▶ **WHAT YOU HAVE TO DO**
Retype all of the material below line for line, without changing anything.
+ + +
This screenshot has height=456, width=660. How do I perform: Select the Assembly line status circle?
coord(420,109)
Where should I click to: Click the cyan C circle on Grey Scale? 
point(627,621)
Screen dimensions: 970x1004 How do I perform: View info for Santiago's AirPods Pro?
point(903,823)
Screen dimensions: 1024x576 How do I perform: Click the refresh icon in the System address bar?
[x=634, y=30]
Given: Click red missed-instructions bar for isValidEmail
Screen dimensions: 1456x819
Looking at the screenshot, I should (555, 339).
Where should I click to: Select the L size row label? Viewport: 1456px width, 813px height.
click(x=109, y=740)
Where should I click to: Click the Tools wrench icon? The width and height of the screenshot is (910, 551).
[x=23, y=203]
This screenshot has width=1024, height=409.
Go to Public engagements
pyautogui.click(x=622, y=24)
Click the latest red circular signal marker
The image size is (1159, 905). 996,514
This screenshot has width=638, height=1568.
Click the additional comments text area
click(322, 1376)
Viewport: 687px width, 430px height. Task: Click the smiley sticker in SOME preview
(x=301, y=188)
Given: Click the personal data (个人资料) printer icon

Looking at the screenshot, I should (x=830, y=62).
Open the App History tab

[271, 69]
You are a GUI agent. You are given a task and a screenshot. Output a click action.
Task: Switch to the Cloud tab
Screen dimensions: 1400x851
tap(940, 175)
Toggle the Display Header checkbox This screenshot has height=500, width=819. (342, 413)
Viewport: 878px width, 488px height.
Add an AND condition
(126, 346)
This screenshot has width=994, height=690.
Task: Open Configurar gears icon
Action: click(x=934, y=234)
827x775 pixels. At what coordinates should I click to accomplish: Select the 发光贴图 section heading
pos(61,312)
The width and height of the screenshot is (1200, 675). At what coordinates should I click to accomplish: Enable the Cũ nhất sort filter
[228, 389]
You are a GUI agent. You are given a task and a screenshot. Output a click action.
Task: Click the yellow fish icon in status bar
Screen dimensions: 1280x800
+ + +
▶ **FINISHED TASK**
This screenshot has height=456, width=660. How do I perform: Select the Assembly line status circle?
coord(420,109)
Where should I click to: Click the cyan C circle on Grey Scale? 
point(627,621)
Screen dimensions: 970x1004 How do I perform: View info for Santiago's AirPods Pro?
point(903,823)
Screen dimensions: 1024x576 How do I perform: Click the refresh icon in the System address bar?
[x=634, y=30]
Given: Click red missed-instructions bar for isValidEmail
Screen dimensions: 1456x819
Looking at the screenshot, I should (555, 339).
Where should I click to: Select the L size row label? Viewport: 1456px width, 813px height.
click(x=109, y=740)
Where should I click to: Click the Tools wrench icon? The width and height of the screenshot is (910, 551).
[x=23, y=203]
This screenshot has width=1024, height=409.
Go to Public engagements
pyautogui.click(x=622, y=24)
Click the latest red circular signal marker
The image size is (1159, 905). 996,514
This screenshot has width=638, height=1568.
Click the additional comments text area
click(322, 1376)
Viewport: 687px width, 430px height. Task: Click the smiley sticker in SOME preview
(x=301, y=188)
Given: Click the personal data (个人资料) printer icon

Looking at the screenshot, I should (x=830, y=62).
Open the App History tab

[271, 69]
You are a GUI agent. You are given a task and a screenshot. Output a click action.
Task: Switch to the Cloud tab
Screen dimensions: 1400x851
tap(940, 175)
Toggle the Display Header checkbox This screenshot has height=500, width=819. (342, 413)
Viewport: 878px width, 488px height.
Add an AND condition
(126, 346)
This screenshot has width=994, height=690.
Task: Open Configurar gears icon
Action: click(x=934, y=234)
827x775 pixels. At what coordinates should I click to accomplish: Select the 发光贴图 section heading
pos(61,312)
The width and height of the screenshot is (1200, 675). At what coordinates should I click to accomplish: Enable the Cũ nhất sort filter
[228, 389]
You are a GUI agent. You are given a task and a screenshot. Output a click action.
Task: Click the yellow fish icon in status bar
Screen dimensions: 1280x800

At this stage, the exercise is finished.